>> Start

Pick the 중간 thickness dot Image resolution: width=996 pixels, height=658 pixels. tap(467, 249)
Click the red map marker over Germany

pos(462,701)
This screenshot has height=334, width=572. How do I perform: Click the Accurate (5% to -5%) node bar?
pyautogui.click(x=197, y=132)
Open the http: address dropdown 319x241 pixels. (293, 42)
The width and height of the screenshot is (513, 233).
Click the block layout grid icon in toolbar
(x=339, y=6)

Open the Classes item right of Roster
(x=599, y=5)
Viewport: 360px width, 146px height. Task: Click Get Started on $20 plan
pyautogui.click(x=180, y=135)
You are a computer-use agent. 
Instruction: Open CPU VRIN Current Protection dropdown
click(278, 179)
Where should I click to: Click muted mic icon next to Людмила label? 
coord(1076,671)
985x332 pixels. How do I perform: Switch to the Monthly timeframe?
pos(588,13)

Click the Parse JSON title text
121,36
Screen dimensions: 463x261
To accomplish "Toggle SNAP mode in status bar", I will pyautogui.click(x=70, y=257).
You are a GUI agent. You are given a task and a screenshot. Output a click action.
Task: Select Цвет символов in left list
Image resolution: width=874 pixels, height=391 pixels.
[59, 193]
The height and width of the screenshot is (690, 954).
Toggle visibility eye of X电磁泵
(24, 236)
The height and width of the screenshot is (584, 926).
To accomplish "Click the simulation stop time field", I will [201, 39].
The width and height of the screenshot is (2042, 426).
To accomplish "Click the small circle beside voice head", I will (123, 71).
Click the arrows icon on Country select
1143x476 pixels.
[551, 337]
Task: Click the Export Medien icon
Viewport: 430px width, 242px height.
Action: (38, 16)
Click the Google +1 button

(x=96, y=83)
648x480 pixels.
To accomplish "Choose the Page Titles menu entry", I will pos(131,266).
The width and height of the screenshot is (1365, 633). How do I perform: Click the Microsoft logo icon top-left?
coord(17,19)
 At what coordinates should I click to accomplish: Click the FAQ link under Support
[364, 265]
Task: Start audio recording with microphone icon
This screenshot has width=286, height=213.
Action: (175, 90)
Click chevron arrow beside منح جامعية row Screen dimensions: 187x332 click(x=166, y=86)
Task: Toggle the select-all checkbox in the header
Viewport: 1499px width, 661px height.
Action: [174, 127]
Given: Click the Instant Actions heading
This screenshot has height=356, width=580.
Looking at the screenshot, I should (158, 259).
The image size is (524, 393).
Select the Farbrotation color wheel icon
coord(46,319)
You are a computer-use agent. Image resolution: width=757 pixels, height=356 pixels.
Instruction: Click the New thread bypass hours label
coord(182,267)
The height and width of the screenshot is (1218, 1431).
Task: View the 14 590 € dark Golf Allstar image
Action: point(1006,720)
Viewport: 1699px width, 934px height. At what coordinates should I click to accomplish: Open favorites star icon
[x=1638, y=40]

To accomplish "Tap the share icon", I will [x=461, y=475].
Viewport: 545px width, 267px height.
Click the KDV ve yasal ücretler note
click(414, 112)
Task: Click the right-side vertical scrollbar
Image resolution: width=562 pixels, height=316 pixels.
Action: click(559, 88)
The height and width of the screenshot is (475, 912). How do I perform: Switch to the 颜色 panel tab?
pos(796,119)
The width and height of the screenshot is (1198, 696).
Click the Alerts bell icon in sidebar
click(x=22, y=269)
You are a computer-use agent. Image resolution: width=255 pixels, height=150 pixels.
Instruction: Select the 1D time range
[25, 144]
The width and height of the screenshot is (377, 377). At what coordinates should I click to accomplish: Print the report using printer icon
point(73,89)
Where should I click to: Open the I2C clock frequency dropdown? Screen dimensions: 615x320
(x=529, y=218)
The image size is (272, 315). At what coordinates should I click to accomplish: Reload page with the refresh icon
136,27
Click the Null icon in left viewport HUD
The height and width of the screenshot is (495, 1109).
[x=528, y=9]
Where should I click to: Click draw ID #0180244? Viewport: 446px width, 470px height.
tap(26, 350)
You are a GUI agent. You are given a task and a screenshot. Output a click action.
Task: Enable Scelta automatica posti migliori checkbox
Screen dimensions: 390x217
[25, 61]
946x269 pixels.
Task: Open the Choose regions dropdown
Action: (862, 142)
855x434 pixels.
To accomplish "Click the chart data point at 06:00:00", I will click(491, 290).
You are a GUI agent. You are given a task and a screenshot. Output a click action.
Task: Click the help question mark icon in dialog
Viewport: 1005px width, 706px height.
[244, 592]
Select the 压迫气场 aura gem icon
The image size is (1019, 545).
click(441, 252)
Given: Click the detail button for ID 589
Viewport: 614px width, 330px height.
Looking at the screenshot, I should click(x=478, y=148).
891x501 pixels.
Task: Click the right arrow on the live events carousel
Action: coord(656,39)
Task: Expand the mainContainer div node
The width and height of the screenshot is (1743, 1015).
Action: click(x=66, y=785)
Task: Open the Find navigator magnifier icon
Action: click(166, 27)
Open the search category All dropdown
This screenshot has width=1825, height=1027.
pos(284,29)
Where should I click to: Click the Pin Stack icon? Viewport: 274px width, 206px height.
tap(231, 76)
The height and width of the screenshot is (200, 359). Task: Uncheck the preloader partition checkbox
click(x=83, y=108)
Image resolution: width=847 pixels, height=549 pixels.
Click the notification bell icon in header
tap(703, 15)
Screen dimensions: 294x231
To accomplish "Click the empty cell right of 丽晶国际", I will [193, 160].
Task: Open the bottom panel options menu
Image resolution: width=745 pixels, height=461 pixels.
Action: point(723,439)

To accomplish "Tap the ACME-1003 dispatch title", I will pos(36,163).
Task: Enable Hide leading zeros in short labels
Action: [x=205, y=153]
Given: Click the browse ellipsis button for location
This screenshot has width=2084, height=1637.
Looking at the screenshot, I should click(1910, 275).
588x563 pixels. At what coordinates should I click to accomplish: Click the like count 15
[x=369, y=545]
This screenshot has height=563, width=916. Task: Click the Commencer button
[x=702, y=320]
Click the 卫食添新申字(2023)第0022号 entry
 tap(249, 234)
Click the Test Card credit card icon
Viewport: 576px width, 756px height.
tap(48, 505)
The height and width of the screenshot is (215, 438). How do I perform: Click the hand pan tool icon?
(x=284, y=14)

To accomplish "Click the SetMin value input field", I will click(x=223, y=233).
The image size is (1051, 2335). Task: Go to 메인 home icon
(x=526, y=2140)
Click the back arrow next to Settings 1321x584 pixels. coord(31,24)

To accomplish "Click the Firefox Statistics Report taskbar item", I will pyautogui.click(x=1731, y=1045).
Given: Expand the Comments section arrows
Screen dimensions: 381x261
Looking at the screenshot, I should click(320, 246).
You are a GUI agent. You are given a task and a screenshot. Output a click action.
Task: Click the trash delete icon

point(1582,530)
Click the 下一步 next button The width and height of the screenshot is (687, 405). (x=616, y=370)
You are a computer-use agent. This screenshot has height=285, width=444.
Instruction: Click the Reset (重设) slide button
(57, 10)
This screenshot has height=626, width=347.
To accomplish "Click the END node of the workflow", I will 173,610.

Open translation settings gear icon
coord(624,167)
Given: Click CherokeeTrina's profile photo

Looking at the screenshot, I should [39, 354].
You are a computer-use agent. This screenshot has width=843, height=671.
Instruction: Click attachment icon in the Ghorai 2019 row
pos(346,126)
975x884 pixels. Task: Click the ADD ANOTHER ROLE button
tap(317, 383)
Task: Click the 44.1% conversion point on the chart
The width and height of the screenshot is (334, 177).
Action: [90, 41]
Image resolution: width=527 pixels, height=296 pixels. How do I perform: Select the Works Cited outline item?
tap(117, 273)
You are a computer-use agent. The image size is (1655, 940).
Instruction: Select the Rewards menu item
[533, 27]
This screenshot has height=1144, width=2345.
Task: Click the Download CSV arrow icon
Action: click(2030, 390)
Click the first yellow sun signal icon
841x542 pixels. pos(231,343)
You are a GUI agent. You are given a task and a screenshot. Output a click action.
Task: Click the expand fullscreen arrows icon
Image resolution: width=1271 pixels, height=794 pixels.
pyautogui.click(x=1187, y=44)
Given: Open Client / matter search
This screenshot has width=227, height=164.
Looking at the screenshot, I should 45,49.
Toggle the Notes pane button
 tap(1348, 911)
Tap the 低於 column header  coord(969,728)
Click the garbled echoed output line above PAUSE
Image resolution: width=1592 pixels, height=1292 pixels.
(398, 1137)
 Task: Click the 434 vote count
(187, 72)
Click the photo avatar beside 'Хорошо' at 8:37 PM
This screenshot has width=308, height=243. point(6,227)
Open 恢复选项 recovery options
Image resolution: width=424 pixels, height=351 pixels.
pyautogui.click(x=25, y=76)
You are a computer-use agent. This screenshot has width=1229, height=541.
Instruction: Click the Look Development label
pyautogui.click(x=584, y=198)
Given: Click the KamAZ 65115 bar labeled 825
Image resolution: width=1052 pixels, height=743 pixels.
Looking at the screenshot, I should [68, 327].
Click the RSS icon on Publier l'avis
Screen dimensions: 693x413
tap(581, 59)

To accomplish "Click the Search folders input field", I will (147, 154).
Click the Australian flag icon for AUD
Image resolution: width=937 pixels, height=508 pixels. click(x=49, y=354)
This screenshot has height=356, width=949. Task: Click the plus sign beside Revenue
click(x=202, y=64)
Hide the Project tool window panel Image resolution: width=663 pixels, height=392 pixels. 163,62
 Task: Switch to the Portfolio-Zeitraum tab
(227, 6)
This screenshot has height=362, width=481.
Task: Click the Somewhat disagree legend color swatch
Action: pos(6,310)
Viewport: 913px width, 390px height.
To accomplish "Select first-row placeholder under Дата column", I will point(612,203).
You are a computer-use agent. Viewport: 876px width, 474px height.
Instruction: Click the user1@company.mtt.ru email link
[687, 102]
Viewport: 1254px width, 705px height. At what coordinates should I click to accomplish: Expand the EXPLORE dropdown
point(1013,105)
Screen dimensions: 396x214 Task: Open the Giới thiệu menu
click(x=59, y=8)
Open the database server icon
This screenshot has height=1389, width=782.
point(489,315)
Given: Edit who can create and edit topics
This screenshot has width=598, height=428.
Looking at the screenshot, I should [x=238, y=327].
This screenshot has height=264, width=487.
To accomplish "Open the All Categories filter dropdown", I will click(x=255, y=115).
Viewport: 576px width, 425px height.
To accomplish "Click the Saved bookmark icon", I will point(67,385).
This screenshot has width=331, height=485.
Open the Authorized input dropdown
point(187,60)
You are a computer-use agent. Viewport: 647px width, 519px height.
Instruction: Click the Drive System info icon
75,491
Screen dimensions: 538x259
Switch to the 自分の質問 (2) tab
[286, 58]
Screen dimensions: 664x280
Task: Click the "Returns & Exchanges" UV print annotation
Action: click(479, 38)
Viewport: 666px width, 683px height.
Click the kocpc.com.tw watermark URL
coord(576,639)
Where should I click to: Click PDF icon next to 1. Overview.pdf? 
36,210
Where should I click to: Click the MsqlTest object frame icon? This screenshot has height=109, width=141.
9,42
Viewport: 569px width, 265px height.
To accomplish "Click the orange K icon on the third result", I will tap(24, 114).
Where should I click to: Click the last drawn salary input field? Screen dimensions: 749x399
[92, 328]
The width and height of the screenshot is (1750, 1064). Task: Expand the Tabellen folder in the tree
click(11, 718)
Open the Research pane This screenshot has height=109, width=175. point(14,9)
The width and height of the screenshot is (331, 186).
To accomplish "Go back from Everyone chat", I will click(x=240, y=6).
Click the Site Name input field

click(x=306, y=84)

>> End

**WORK REQUIRED:**
Set out the stretch from the line containing "Open the database server icon" through the last of the rows as a Markdown table with the columns No. and Line, numbering each line and leaving out blank ones.

**RESPONSE BELOW:**
| No. | Line |
|---|---|
| 1 | Open the database server icon |
| 2 | This screenshot has height=1389, width=782. |
| 3 | point(489,315) |
| 4 | Given: Edit who can create and edit topics |
| 5 | This screenshot has width=598, height=428. |
| 6 | Looking at the screenshot, I should [x=238, y=327]. |
| 7 | This screenshot has height=264, width=487. |
| 8 | To accomplish "Open the All Categories filter dropdown", I will click(x=255, y=115). |
| 9 | Viewport: 576px width, 425px height. |
| 10 | To accomplish "Click the Saved bookmark icon", I will point(67,385). |
| 11 | This screenshot has width=331, height=485. |
| 12 | Open the Authorized input dropdown |
| 13 | point(187,60) |
| 14 | You are a computer-use agent. Viewport: 647px width, 519px height. |
| 15 | Instruction: Click the Drive System info icon |
| 16 | 75,491 |
| 17 | Screen dimensions: 538x259 |
| 18 | Switch to the 自分の質問 (2) tab |
| 19 | [286, 58] |
| 20 | Screen dimensions: 664x280 |
| 21 | Task: Click the "Returns & Exchanges" UV print annotation |
| 22 | Action: click(479, 38) |
| 23 | Viewport: 666px width, 683px height. |
| 24 | Click the kocpc.com.tw watermark URL |
| 25 | coord(576,639) |
| 26 | Where should I click to: Click PDF icon next to 1. Overview.pdf?  |
| 27 | 36,210 |
| 28 | Where should I click to: Click the MsqlTest object frame icon? This screenshot has height=109, width=141. |
| 29 | 9,42 |
| 30 | Viewport: 569px width, 265px height. |
| 31 | To accomplish "Click the orange K icon on the third result", I will tap(24, 114). |
| 32 | Where should I click to: Click the last drawn salary input field? Screen dimensions: 749x399 |
| 33 | [92, 328] |
| 34 | The width and height of the screenshot is (1750, 1064). Task: Expand the Tabellen folder in the tree |
| 35 | click(11, 718) |
| 36 | Open the Research pane This screenshot has height=109, width=175. point(14,9) |
| 37 | The width and height of the screenshot is (331, 186). |
| 38 | To accomplish "Go back from Everyone chat", I will click(x=240, y=6). |
| 39 | Click the Site Name input field |
| 40 | click(x=306, y=84) |